# Excerpted text:
* Start *

Defendants move in the alternative for summary judgment, in support of which they proffer several documents. "A motion styled in this manner implicates the court's discretion under Rule 12(d) of the Federal Rules of Civil Procedure," Sager v. Hous. Comm'n, 855 F. Supp. 2d 524, 542 (D. Md. 2012), which provides that "[i]f, on a motion under Rule 12(b)(6) . . . matters outside the pleadings are presented to and not excluded by the court, the motion must be treated as one for summary judgment under Rule 56," Fed. R. Civ. P. 12(d) (emphasis added). "Nevertheless, a district judge has 'complete discretion to determine whether or not to accept the submission of any material beyond the pleadings . . . or to reject it or simply not consider it.'" Sager, 855 F. Supp. 2d at 542 (quoting 5C Charles Alan Wright & Arthur R. Miller, Federal Practice and Procedure § 1366 (3d ed. 2004)). Where, as here, the Court has not yet entered a scheduling order and Plaintiff has had no opportunity whatsoever to undertake any discovery, the Court is loath to force Plaintiff into a summary-judgment posture. Cf. Harrods Ltd. v. Sixty Internet Domain Names, 302 F.3d 214, 244 (4th Cir. 2002) ("Generally speaking, 'summary judgment [must] be refused where the nonmoving party has not had the opportunity to discover information that is essential to his opposition.'" (alteration in original) (quoting Anderson v. Liberty Lobby, Inc., 477 U.S. 242, 250 n.5 (1986)); Minter v. Wells Fargo Bank, N.A., 593 F. Supp. 2d 788, 792 (D. Md. 2009) ("As a general rule, summary judgment is not appropriate prior to the completion of discovery."). Accordingly, the Court will decline to exercise its discretion under Rule 12(d) and will instead evaluate Defendants' Motion pursuant to Rules 12(b)(1) and 12(b)(6), excising the supplemental exhibits from its consideration.

While federal courts must liberally construe a pro se litigant's claims, this requirement "does not transform the court into an advocate." United States v. Wilson, 699 F.3d 789, 797 (4th Cir. 2012). The Fourth Circuit has noted that "[w]hile pro se complaints may 'represent the work of an untutored hand requiring special judicial solicitude,' a district court is not required to recognize 'obscure or extravagant claims defying the most concerted efforts to unravel them.'" Weller v. Dep't of Soc. Servs., 901 F.2d 387, 391 (4th Cir. 1990) (quoting Beaudett v. City of Hampton, 775 F.2d 1274, 1277 (4th Cir. 1985)). III. Analysis

a. Claims Against Defendant Pamela Jenkins-Dobson

Plaintiff filed the instant suit against the SHA and Pamela Jenkins-Dobson, the Civil Rights Manager of the SHA. (Compl. at 2-3.) Defendants argue that Plaintiff's claims against Jenkins-Dobson must be dismissed because she is not an employer under Title VII or the ADA. (Mot. Dismiss Mem. Supp., ECF No. 6-1 at 7.) The Court agrees.

* End *

# Given data:
* Start *

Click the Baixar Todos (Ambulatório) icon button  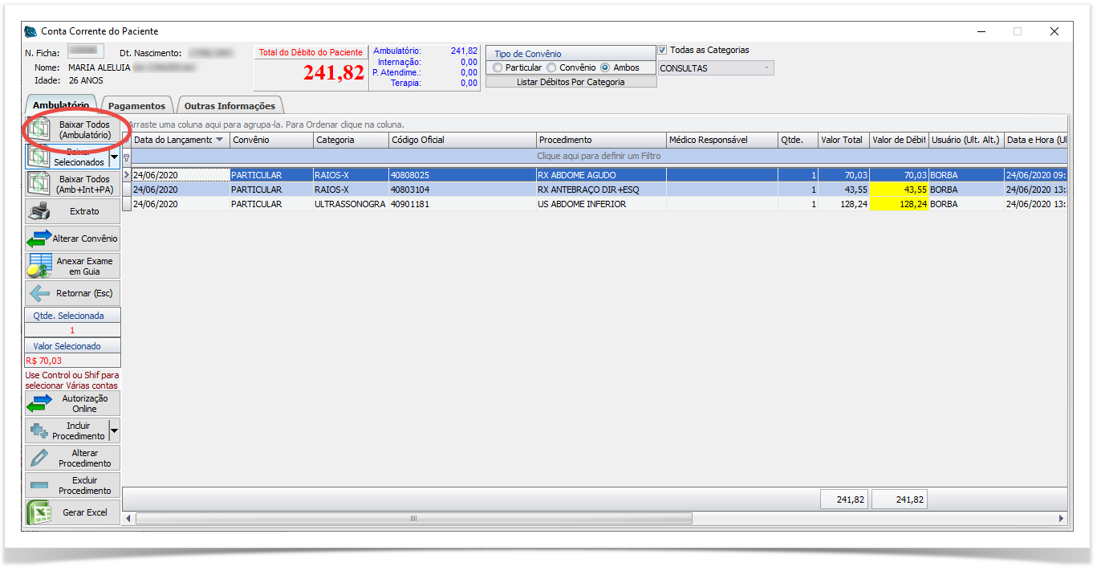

* End *

# Stated task 1:
According to the court opinion excerpt, what position does Pamela Jenkins-Dobson hold at the SHA?
# Stated task 2:
Reproduce the part of the court opinion excerpt starting with "a. Claims Against" and going on through "The Court agrees.".
# Stated task 3:
Decide whether each statement agrees with the court opinion excerpt, and give yes or no with the deciding words quoted from it. (a) The Court had already entered a scheduling order when it ruled on the motion. (b) Defendants contend that Jenkins-Dobson is not an employer under Title VII or the ADA. (c) The Court will take Defendants' supplemental exhibits into account in evaluating the Motion.

# Expected output 1:
She is the Civil Rights Manager of the SHA.

# Expected output 2:
a. Claims Against Defendant Pamela Jenkins-Dobson

Plaintiff filed the instant suit against the SHA and Pamela Jenkins-Dobson, the Civil Rights Manager of the SHA. (Compl. at 2-3.) Defendants argue that Plaintiff's claims against Jenkins-Dobson must be dismissed because she is not an employer under Title VII or the ADA. (Mot. Dismiss Mem. Supp., ECF No. 6-1 at 7.) The Court agrees.

# Expected output 3:
(a) No: "the Court has not yet entered a scheduling order"
(b) Yes: "because she is not an employer under Title VII or the ADA"
(c) No: "excising the supplemental exhibits from its consideration"